§ What you have to do
Rewrite the passage of the text on Fedora and Hadoop storage below from "Fedora is very" up to and including "go into Hadoop.", substituting "data streams" for each occurrence of "datastreams".

§ Reading text
+ + + +
Fedora is very flexible in configuring the storage interface. The objects and datastreams can be configured to use different storage platforms. In this case, we configured Fedora to use Akubra-HDFS for the datastreams, and the local filesystem for the objects. This again limits the number of small files that need to go into Hadoop.
Typically, a Hadoop cluster consists of a single namenode and multiple datanodes. Hadoop can handle datanode failures very well, but if the namenode fails the entire cluster goes down. To overcome such a scenario a hot-standby namenode can be added to the cluster making the namenode Highly Available. The standby node will always be in sync with the active namenode and it can automatically take over the cluster when the active namenode fails.
The namenode manages the metadata of the HDFS, whereas the datanodes host the actual content. All client requests to HDFS are first processed by the namenode, and it redirects clients to appropriate datanodes. Hadoop uses redundancy to achieve fault tolerance, storing copies of the same data on different nodes so that when one node fails the data can still be retrieved from other locations. The number of copies Hadoop stores is configurable, with a default setting of three copies. The effective storage capacity of the cluster becomes one-third of the actual capacity under this configuration. Hadoop uses an xml based configuration framework. Every node in Hadoop needs matching, correctly configured xml files for proper functioning of the cluster. We used Cloudera Standard , an easy to use tool to deploy and manage Hadoop clusters, from Cloudera , to administer the test cluster for this research.
+ + + +
§ Dataset excerpt
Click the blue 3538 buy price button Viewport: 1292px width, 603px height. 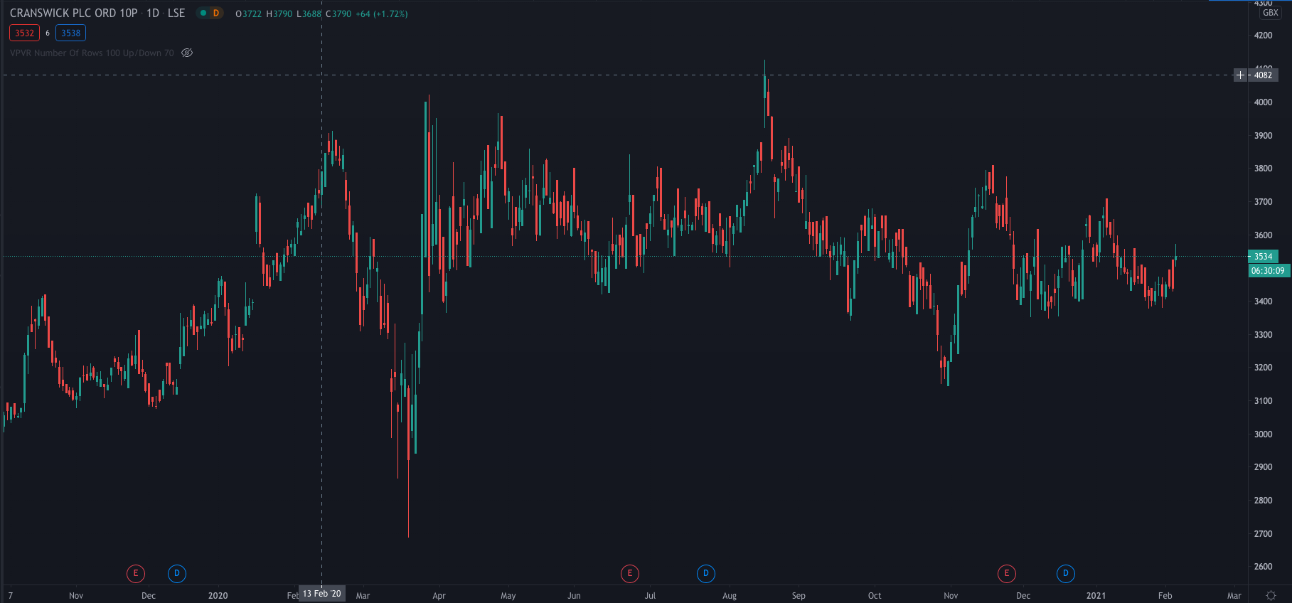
+ + + +
§ Full solution
Fedora is very flexible in configuring the storage interface. The objects and data streams can be configured to use different storage platforms. In this case, we configured Fedora to use Akubra-HDFS for the data streams, and the local filesystem for the objects. This again limits the number of small files that need to go into Hadoop.